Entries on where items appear
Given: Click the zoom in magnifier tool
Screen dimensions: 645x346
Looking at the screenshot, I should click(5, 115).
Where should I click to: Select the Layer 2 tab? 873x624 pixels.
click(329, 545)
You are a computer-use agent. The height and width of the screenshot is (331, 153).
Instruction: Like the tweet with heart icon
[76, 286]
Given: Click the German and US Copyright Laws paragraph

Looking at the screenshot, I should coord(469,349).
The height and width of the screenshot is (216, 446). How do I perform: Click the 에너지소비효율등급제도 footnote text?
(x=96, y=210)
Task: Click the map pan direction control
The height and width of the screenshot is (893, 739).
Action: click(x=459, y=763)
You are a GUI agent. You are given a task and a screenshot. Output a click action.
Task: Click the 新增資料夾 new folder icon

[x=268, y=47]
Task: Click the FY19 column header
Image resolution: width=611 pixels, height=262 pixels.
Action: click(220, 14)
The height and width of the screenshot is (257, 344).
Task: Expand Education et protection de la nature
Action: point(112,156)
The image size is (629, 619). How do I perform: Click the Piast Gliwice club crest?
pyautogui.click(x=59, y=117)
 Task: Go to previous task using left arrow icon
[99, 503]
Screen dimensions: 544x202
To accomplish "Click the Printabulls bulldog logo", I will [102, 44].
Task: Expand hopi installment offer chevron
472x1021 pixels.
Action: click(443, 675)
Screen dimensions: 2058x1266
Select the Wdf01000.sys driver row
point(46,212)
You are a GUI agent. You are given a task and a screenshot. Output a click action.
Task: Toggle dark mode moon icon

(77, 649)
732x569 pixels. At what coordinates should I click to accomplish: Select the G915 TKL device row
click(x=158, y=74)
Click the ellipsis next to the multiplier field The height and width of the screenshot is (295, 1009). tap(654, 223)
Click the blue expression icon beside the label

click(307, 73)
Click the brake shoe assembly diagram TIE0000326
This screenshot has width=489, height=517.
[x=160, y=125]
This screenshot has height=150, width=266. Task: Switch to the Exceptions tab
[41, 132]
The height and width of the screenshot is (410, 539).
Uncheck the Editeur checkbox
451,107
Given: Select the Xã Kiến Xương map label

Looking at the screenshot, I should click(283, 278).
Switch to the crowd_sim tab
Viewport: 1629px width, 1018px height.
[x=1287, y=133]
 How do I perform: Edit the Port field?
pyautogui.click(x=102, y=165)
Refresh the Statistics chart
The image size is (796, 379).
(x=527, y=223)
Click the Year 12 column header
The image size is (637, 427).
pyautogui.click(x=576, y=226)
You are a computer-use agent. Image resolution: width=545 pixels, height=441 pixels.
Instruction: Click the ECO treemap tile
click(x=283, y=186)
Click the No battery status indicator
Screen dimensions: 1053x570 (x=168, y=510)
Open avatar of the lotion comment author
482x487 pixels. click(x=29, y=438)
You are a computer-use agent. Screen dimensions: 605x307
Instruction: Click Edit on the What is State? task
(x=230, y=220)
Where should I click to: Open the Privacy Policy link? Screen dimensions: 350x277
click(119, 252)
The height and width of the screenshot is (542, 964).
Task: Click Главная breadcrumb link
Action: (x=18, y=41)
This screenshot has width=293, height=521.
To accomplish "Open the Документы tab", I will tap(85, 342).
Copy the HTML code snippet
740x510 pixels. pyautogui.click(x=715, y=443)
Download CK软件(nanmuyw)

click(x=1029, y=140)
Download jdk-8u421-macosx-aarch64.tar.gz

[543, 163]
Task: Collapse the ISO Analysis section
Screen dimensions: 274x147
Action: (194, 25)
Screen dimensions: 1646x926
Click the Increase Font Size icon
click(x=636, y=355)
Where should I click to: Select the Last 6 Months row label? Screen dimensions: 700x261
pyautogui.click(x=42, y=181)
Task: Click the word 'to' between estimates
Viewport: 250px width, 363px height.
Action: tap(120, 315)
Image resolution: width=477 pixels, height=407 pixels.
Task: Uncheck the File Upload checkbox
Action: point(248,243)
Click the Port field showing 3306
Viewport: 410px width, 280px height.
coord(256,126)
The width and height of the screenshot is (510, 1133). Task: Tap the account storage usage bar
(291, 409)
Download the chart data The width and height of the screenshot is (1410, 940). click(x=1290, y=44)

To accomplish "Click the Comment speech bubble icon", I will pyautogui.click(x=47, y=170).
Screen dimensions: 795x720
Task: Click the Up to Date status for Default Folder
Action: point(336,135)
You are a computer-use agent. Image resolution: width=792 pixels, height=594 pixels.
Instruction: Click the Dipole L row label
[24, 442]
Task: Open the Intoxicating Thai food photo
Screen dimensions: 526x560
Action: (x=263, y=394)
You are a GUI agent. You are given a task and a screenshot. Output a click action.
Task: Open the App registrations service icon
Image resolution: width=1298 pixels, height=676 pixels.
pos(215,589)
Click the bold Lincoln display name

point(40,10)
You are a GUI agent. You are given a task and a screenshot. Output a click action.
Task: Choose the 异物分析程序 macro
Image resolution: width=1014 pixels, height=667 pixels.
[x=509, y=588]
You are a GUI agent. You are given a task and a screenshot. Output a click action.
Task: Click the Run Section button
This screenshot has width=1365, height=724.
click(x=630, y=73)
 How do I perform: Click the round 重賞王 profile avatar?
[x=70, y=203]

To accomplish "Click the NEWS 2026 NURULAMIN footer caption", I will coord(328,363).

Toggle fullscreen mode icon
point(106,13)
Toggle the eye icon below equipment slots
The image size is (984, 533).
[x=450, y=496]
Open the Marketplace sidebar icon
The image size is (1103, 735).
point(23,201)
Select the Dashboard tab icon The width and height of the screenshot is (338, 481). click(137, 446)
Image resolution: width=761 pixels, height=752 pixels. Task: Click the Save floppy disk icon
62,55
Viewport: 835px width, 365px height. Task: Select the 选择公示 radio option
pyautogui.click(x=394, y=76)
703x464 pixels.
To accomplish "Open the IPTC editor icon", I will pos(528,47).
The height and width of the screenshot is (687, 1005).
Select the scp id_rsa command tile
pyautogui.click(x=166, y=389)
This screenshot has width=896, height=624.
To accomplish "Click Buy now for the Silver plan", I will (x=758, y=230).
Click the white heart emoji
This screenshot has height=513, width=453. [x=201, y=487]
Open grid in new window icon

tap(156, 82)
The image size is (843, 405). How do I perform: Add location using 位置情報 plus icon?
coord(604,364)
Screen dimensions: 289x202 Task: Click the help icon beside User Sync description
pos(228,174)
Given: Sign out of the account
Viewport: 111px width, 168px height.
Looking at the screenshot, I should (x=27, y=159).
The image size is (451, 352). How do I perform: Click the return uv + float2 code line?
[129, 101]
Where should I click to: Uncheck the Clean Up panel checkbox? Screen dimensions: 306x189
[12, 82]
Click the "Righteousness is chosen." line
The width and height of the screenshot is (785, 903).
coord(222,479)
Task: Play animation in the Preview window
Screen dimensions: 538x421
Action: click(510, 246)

■ WORK TO COMPLETE:
Give the material again starting with the line with "I will coord(328,363)." and going on through the line with "pos(228,174)", putting "Choose" wherever "Select" stands and leaving all else unchanged.

■ ANSWER:
To accomplish "Click the NEWS 2026 NURULAMIN footer caption", I will coord(328,363).

Toggle fullscreen mode icon
point(106,13)
Toggle the eye icon below equipment slots
The image size is (984, 533).
[x=450, y=496]
Open the Marketplace sidebar icon
The image size is (1103, 735).
point(23,201)
Choose the Dashboard tab icon The width and height of the screenshot is (338, 481). click(137, 446)
Image resolution: width=761 pixels, height=752 pixels. Task: Click the Save floppy disk icon
62,55
Viewport: 835px width, 365px height. Task: Choose the 选择公示 radio option
pyautogui.click(x=394, y=76)
703x464 pixels.
To accomplish "Open the IPTC editor icon", I will pos(528,47).
The height and width of the screenshot is (687, 1005).
Choose the scp id_rsa command tile
pyautogui.click(x=166, y=389)
This screenshot has width=896, height=624.
To accomplish "Click Buy now for the Silver plan", I will (x=758, y=230).
Click the white heart emoji
This screenshot has height=513, width=453. [x=201, y=487]
Open grid in new window icon

tap(156, 82)
The image size is (843, 405). How do I perform: Add location using 位置情報 plus icon?
coord(604,364)
Screen dimensions: 289x202 Task: Click the help icon beside User Sync description
pos(228,174)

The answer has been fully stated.